I do not know this book. I shall remedy immediately! Thanks for the tip!


----------



## Pabloz

My wonderful loving daughter gave this to me for Christmas! Great reading and it makes sense. I also have Alton's books because of his logic and science behind the stuff.


----------



## clayton

Very fond of the flavor bible myself. Highly recommend it. I love it for those days when I am "not inspired". Open up on the ingredient I am having issues with and usually something clicks and my spirits are back. It is sort of like a backup brain. You technically know a lot of the things in but can't always access it.


----------



## Crothcipt

I have not heard of either of these books, except for Alton's books. Will have to pick up these 2 later this summer.


----------



## The Edge

I like to think of The Flavor Bible as one of those choose your own ending books. Whenever I get a little bored, I just open it up to some ingredient, and start asking myself what sounds good with it for that day. Then, the story expands, as I just skipping back and forth through the book. Sometimes I come up with something I would never have thought of, but others, it can be something quite familiar. Last night, it ended up being chow mien with beef, garlic, red onion, asparagus, and fennel in a oyster-rice wine vinegar sauce. Not sure I would have been able to think of it before, and now I'm also getting better at just realizing flavors in my head without even looking at the book.

That being said, I think it's a great resource for anyone that's cooking.


----------



## VoodooMajik

I've been recommending this book to our culinary students between year one and year 2. I like take a look when something is missing something or I'm cooking food that unfamiliar (African etc.). Add that little something to a cure. Orange, Cinnamon, Anise Cured Duck. Don't think I would have come up with that one without it


----------



## Eamon Burke

I need Ratio and the Flavor Bible. On Food and Cooking is still the best cooking book I've read.


----------



## GlassEye

I have been trying to find something good to get with a bookstore gift certificate, I will try to get Flavor Bible tomorrow.


----------



## Johnny.B.Good

GlassEye said:


> I have been trying to find something good to get with a bookstore gift certificate, I will try to get Flavor Bible tomorrow.



Here are a few other options:

http://www.kitchenknifeforums.com/showthread.php/612-Your-favorite-cookbook?highlight=cookbook

^ This thread cost me some money ^


----------



## clayton

BurkeCutlery said:


> I need Ratio and the Flavor Bible. On Food and Cooking is still the best cooking book I've read.
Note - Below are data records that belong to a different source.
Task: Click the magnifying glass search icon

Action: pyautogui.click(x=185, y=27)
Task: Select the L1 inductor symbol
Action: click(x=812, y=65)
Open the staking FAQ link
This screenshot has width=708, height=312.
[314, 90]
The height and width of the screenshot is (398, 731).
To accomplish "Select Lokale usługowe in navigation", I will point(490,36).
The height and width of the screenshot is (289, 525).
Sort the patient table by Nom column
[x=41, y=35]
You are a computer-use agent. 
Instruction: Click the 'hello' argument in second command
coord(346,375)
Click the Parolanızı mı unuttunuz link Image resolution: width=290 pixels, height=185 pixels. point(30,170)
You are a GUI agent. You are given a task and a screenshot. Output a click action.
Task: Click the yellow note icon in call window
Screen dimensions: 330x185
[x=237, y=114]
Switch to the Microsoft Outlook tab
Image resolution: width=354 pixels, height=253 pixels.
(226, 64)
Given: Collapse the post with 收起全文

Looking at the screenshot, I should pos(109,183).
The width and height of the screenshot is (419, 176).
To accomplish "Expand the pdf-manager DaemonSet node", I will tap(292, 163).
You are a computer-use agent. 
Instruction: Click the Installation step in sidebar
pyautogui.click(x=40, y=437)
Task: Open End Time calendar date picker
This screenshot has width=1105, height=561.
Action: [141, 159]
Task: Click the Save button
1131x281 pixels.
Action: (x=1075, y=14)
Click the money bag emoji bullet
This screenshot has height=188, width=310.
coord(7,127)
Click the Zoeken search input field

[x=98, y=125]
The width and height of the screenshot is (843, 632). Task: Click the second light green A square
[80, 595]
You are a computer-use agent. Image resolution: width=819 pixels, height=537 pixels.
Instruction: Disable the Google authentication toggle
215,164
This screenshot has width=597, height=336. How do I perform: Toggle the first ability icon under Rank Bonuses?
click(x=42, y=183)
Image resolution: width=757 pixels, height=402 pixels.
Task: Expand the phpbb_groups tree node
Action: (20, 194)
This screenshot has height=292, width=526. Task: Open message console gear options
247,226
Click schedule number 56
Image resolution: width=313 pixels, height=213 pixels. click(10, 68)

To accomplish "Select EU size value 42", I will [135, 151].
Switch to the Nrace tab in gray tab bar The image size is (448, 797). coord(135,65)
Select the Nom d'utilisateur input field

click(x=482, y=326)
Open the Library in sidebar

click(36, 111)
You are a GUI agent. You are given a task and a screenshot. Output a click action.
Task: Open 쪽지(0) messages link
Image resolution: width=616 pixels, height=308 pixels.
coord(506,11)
On Food and Cooking is definitely in my top 5.


----------



## ecchef

Chef Niloc said:


> I agree it's a good book and something every cook should read. That sad I like culinary artistry better, I find it easer to read and laid out better. Bible covers more but I still find myself reaching for culinary artistry more.



+1 Colin. I feel the same way.


----------



## MadMel

Chef Niloc said:


> I agree it's a good book and something every cook should read. That sad I like culinary artistry better, I find it easer to read and laid out better. Bible covers more but I still find myself reaching for culinary artistry more.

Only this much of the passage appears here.